Exercise
Check every line below for the word "scrollbar" and copy each one that has it.

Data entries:

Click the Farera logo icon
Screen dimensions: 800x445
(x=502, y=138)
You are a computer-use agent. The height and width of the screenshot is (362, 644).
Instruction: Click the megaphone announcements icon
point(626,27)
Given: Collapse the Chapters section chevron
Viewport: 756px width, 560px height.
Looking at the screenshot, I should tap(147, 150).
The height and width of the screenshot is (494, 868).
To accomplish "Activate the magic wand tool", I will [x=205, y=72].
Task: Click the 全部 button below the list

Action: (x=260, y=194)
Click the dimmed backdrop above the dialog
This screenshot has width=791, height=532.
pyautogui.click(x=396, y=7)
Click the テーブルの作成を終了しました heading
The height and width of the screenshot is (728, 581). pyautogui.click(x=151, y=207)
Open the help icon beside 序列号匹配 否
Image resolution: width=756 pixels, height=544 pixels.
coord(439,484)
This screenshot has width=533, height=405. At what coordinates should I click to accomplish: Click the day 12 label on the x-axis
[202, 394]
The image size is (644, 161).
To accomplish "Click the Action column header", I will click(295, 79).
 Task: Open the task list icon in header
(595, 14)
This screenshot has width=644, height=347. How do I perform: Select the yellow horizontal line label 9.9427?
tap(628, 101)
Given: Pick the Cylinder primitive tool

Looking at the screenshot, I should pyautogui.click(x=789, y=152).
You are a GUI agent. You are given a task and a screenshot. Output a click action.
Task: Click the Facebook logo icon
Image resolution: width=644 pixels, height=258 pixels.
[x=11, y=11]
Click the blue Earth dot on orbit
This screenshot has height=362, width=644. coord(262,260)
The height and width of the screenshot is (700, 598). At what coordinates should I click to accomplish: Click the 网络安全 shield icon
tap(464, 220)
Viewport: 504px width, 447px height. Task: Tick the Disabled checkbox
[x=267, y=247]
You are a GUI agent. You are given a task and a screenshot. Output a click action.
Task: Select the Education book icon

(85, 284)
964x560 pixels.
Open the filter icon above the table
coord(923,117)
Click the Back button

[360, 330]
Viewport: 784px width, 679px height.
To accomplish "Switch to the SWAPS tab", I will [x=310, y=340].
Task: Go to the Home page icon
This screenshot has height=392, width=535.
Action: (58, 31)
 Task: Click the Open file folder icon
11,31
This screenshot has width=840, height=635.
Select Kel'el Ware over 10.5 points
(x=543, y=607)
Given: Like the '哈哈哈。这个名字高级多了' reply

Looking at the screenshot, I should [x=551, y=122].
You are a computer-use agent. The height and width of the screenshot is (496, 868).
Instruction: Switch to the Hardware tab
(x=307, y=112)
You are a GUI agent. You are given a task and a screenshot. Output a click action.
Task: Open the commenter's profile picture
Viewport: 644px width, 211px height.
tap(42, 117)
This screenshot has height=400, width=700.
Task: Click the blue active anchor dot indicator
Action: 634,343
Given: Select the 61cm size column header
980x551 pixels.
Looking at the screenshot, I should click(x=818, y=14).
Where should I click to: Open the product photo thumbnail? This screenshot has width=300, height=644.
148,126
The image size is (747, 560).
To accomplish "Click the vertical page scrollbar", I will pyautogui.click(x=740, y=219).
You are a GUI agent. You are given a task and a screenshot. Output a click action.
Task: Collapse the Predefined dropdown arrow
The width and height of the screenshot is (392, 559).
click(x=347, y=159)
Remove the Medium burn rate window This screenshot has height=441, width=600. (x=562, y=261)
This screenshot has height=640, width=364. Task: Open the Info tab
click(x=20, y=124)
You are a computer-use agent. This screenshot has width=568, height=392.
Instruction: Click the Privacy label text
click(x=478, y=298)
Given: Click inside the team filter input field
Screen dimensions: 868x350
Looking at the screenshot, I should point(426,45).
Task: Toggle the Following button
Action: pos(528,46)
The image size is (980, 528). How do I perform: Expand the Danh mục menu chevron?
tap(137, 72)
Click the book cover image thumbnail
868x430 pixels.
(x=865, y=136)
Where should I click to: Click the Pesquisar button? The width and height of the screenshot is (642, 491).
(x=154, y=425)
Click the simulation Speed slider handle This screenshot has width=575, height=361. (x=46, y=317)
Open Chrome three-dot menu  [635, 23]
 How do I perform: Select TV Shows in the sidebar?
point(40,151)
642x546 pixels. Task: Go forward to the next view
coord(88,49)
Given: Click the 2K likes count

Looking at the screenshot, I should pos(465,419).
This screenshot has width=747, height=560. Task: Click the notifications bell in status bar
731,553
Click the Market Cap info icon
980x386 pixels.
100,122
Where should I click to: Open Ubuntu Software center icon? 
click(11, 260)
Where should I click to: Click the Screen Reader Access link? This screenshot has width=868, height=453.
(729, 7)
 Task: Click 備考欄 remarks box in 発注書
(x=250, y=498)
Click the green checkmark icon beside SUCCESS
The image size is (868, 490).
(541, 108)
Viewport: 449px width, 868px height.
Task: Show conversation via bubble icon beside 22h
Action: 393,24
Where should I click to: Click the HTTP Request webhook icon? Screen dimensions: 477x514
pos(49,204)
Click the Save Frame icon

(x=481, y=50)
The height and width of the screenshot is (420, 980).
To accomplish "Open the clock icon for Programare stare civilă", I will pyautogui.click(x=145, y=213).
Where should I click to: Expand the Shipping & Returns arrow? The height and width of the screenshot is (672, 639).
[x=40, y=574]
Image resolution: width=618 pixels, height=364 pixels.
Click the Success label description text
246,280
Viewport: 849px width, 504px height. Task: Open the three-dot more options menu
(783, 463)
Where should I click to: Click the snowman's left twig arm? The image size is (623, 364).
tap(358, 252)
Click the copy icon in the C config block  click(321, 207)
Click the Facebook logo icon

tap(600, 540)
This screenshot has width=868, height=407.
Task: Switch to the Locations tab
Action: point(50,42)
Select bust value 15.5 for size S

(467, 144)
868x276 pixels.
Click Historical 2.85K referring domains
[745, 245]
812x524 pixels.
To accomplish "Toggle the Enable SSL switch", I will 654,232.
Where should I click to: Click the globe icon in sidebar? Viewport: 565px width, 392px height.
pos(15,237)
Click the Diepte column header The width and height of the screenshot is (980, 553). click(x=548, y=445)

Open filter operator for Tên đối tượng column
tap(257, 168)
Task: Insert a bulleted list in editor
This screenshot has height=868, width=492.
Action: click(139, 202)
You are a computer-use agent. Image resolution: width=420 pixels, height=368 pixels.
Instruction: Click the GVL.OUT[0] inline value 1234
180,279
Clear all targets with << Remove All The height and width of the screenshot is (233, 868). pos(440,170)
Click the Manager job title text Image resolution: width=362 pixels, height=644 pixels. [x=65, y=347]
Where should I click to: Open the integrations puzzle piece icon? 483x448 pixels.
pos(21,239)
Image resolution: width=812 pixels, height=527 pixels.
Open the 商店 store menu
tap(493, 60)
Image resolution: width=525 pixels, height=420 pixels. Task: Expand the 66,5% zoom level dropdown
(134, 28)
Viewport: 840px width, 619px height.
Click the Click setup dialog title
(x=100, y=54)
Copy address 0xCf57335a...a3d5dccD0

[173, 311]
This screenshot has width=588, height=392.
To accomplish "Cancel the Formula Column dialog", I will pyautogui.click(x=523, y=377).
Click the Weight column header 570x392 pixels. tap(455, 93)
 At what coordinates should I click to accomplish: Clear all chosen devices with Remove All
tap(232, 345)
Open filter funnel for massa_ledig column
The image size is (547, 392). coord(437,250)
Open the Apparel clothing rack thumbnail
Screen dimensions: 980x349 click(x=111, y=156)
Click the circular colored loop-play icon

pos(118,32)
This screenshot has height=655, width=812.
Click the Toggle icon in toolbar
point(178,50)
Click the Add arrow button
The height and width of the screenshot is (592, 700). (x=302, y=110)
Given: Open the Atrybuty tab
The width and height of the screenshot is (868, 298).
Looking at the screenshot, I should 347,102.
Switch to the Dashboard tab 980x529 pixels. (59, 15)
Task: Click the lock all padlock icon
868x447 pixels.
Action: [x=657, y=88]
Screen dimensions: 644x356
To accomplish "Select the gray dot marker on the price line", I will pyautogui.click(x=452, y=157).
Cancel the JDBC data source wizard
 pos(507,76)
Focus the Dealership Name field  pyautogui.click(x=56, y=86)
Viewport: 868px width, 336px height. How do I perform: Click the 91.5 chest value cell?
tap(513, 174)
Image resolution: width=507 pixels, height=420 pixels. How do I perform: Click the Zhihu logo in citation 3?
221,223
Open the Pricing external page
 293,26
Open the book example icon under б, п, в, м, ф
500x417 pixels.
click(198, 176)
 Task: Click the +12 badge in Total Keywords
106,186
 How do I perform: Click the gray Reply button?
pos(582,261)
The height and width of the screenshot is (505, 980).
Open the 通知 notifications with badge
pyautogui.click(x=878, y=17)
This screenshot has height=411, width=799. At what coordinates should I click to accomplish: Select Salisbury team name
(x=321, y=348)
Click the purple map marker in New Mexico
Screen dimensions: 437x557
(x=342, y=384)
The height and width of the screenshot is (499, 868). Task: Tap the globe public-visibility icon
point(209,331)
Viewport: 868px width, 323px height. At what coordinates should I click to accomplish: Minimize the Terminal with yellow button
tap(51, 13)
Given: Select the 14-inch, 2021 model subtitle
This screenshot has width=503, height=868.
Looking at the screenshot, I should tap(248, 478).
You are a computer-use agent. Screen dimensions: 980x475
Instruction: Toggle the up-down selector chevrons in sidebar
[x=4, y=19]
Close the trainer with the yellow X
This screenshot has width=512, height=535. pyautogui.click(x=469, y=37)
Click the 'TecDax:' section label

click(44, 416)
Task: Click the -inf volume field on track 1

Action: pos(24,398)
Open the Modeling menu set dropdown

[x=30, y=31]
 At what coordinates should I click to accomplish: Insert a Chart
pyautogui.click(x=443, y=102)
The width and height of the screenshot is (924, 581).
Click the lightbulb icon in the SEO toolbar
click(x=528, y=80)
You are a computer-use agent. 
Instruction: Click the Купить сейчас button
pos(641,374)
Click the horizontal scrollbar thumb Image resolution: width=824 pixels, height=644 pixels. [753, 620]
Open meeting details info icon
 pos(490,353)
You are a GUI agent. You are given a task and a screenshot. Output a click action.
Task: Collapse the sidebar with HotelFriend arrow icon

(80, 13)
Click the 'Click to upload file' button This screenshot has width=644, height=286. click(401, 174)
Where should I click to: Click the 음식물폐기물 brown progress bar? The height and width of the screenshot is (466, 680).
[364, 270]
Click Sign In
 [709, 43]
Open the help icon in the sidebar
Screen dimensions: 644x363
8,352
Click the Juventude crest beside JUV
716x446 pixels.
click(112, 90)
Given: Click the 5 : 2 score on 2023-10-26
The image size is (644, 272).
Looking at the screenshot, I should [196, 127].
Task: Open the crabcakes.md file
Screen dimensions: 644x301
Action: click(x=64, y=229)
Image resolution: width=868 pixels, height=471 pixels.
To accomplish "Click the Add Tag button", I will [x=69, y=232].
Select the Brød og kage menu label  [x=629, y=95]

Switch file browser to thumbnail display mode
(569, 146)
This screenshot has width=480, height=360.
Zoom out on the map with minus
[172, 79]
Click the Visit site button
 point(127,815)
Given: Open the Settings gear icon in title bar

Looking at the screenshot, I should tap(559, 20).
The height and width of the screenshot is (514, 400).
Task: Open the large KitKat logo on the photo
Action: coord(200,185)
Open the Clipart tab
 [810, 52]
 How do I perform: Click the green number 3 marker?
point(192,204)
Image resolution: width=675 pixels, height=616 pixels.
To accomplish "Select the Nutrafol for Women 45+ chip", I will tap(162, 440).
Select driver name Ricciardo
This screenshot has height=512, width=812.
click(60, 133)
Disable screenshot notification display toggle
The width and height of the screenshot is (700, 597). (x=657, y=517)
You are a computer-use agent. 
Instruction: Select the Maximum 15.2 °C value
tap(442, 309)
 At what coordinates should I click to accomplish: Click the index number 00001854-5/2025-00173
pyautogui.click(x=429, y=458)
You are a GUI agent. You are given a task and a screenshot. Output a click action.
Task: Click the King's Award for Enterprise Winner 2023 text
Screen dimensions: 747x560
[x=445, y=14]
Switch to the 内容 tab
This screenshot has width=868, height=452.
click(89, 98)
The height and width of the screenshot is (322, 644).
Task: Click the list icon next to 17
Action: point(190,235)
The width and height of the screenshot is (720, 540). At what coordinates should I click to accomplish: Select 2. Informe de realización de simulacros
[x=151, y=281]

Written response
To accomplish "Click the vertical page scrollbar", I will pyautogui.click(x=740, y=219).
Click the horizontal scrollbar thumb Image resolution: width=824 pixels, height=644 pixels. [753, 620]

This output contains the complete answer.